Activity: Reproduce each line from the records that holds "menu".

Data listing:
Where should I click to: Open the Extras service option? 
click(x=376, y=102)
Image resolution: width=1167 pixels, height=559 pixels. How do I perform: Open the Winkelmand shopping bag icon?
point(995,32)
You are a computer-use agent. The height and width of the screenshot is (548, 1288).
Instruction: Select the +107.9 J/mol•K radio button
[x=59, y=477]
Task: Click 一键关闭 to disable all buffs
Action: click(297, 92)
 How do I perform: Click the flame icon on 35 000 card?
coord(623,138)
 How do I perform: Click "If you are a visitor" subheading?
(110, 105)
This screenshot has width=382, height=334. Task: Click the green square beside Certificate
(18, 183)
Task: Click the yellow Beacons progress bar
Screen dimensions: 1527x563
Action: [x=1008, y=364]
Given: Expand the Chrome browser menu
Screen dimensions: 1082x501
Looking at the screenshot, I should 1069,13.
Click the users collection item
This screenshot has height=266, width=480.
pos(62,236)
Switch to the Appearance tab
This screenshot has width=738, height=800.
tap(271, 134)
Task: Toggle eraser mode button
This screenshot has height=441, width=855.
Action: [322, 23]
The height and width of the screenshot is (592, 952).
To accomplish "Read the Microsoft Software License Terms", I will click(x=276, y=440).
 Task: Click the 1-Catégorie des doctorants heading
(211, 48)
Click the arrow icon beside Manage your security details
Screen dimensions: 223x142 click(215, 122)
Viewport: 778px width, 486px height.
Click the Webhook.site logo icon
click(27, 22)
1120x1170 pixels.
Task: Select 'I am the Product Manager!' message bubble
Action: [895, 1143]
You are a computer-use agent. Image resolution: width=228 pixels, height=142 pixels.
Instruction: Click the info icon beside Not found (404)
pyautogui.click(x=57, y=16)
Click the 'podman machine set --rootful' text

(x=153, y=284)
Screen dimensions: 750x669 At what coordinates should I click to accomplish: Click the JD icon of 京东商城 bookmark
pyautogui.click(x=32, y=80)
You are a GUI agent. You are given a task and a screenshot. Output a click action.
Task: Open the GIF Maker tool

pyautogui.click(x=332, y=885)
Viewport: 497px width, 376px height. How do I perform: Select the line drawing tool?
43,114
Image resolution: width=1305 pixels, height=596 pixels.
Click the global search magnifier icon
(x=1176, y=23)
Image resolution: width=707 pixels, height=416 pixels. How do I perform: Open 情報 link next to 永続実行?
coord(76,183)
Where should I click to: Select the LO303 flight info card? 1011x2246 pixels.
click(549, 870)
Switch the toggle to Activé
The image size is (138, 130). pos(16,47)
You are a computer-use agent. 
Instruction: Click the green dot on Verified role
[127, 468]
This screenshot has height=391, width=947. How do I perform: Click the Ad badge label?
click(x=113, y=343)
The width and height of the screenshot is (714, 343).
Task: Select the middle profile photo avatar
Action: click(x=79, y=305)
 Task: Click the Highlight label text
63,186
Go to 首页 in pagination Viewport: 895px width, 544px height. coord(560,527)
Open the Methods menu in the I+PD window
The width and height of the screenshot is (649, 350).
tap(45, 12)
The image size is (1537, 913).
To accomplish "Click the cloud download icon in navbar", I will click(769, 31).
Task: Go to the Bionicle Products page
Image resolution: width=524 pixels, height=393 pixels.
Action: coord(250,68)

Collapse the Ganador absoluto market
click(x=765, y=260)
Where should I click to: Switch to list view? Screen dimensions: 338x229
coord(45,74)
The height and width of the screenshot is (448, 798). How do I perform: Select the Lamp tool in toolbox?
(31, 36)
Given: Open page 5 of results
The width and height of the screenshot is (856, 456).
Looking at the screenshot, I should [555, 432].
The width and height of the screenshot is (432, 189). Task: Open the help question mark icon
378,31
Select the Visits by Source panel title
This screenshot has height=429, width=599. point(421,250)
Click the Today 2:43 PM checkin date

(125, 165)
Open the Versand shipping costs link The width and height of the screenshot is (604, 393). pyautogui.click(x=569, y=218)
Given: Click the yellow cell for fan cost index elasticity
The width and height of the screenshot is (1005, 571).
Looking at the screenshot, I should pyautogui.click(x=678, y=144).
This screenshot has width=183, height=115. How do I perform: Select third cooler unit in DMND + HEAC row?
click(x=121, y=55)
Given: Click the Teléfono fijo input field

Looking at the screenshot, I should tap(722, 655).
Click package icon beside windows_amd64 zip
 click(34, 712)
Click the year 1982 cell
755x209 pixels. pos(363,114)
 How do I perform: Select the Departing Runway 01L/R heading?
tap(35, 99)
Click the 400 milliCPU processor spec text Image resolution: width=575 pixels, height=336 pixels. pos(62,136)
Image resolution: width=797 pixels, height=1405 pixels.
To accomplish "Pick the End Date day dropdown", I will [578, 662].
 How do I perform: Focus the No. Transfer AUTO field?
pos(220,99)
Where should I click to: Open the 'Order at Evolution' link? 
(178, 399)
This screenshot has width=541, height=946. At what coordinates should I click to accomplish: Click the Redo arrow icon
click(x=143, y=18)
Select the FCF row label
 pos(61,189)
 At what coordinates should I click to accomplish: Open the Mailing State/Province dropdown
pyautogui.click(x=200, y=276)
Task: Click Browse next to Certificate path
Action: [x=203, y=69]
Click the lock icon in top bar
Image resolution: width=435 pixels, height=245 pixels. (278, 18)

Exercise result:
Given: Expand the Chrome browser menu
Open the Methods menu in the I+PD window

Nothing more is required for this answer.